• _Prompt_:
In the records below, pick out all lines containing the word "Focus".
================
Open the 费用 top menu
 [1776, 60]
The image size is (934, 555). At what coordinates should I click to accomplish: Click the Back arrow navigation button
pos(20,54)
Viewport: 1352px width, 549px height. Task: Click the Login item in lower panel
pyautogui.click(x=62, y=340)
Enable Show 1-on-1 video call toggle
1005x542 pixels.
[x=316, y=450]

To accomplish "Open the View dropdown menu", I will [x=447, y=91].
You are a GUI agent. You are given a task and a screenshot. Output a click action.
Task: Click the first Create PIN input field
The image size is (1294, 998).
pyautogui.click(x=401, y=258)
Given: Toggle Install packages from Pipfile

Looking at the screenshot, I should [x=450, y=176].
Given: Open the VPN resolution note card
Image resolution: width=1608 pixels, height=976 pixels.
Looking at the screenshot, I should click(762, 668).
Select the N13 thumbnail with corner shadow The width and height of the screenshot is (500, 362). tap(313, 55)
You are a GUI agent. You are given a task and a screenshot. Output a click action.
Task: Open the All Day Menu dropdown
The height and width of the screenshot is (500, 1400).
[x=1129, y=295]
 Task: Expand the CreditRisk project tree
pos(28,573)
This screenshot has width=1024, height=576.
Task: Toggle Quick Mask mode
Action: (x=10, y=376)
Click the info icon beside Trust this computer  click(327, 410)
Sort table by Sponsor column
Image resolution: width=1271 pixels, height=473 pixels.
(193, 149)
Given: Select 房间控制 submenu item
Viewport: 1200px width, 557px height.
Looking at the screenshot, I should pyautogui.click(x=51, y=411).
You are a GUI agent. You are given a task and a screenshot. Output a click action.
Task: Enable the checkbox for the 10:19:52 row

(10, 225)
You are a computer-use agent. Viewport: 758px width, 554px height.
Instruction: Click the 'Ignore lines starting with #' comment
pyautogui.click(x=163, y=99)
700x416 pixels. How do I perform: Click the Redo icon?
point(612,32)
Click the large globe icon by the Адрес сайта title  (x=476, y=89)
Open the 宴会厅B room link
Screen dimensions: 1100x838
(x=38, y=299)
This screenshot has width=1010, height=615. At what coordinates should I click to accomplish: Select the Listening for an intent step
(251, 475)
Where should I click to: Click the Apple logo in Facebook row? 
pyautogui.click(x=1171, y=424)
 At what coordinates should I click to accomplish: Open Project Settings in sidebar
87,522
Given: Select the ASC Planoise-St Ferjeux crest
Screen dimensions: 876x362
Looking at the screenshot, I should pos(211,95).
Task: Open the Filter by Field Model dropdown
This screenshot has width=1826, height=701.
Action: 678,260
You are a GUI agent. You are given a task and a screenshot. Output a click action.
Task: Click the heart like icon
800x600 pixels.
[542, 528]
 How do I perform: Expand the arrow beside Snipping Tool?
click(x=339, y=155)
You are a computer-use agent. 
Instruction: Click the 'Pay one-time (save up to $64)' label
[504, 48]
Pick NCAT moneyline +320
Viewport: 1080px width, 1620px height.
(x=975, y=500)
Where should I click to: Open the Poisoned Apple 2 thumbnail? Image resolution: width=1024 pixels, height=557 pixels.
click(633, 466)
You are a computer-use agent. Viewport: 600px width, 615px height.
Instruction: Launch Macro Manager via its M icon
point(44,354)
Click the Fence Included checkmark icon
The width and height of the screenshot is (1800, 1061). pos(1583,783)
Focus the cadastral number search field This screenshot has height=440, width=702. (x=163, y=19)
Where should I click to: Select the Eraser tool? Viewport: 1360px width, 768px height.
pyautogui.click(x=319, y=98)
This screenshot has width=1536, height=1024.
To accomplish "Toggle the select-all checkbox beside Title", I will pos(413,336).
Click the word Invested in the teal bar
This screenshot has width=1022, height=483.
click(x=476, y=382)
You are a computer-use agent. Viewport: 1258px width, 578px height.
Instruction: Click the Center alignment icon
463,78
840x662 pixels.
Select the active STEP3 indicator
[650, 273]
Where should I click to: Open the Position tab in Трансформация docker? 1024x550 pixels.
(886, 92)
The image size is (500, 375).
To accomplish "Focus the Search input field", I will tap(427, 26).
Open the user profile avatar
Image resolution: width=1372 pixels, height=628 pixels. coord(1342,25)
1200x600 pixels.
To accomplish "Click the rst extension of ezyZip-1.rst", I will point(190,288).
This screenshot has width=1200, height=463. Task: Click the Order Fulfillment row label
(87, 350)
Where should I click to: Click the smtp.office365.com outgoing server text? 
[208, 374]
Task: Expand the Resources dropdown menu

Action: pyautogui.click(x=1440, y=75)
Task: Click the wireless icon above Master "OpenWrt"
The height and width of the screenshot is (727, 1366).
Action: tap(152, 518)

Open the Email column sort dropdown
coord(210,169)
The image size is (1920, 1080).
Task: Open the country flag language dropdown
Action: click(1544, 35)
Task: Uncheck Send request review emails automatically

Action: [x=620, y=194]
================
• _Your solution_:
Focus the cadastral number search field This screenshot has height=440, width=702. (x=163, y=19)
To accomplish "Focus the Search input field", I will tap(427, 26).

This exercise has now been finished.